▸ **EXERCISE OBJECTIVE**:
Everything from the first line of the material below through the line containing "[combobox] (584, 139)" is to be printed exactly, and nothing more.

**** DATA RECORDS ****

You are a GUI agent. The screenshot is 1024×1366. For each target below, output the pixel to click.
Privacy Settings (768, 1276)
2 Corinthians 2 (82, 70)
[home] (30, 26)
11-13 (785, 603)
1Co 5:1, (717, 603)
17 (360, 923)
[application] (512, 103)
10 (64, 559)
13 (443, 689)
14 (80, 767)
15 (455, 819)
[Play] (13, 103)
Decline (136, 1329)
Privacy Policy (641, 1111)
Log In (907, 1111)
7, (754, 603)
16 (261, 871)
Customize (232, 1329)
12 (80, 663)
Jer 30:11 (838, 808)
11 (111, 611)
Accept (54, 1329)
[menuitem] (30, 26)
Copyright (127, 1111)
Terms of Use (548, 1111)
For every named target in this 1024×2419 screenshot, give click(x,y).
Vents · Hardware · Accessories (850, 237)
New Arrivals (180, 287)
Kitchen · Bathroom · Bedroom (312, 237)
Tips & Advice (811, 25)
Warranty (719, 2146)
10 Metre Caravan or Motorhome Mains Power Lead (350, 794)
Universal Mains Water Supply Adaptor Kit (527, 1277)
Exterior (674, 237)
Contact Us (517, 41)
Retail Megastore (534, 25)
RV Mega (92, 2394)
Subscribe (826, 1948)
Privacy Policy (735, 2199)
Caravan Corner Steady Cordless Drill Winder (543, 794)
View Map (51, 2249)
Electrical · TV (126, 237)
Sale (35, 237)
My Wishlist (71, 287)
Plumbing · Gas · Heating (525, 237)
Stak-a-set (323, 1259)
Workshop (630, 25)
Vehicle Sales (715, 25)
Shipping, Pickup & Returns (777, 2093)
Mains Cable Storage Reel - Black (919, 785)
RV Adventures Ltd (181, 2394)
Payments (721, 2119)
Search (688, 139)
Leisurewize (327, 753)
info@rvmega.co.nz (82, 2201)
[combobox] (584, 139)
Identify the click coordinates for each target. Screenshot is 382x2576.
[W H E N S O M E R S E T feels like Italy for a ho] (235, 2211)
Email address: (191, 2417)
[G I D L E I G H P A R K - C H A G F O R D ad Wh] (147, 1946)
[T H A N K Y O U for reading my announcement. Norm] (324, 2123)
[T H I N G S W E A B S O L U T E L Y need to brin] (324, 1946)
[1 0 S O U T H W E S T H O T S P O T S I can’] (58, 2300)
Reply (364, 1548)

****

▸ **YOUR RESPONSE**:
You are a GUI agent. The screenshot is 1024×1366. For each target below, output the pixel to click.
Privacy Settings (768, 1276)
2 Corinthians 2 (82, 70)
[home] (30, 26)
11-13 (785, 603)
1Co 5:1, (717, 603)
17 (360, 923)
[application] (512, 103)
10 (64, 559)
13 (443, 689)
14 (80, 767)
15 (455, 819)
[Play] (13, 103)
Decline (136, 1329)
Privacy Policy (641, 1111)
Log In (907, 1111)
7, (754, 603)
16 (261, 871)
Customize (232, 1329)
12 (80, 663)
Jer 30:11 (838, 808)
11 (111, 611)
Accept (54, 1329)
[menuitem] (30, 26)
Copyright (127, 1111)
Terms of Use (548, 1111)
For every named target in this 1024×2419 screenshot, give click(x,y).
Vents · Hardware · Accessories (850, 237)
New Arrivals (180, 287)
Kitchen · Bathroom · Bedroom (312, 237)
Tips & Advice (811, 25)
Warranty (719, 2146)
10 Metre Caravan or Motorhome Mains Power Lead (350, 794)
Universal Mains Water Supply Adaptor Kit (527, 1277)
Exterior (674, 237)
Contact Us (517, 41)
Retail Megastore (534, 25)
RV Mega (92, 2394)
Subscribe (826, 1948)
Privacy Policy (735, 2199)
Caravan Corner Steady Cordless Drill Winder (543, 794)
View Map (51, 2249)
Electrical · TV (126, 237)
Sale (35, 237)
My Wishlist (71, 287)
Plumbing · Gas · Heating (525, 237)
Stak-a-set (323, 1259)
Workshop (630, 25)
Vehicle Sales (715, 25)
Shipping, Pickup & Returns (777, 2093)
Mains Cable Storage Reel - Black (919, 785)
RV Adventures Ltd (181, 2394)
Payments (721, 2119)
Search (688, 139)
Leisurewize (327, 753)
info@rvmega.co.nz (82, 2201)
[combobox] (584, 139)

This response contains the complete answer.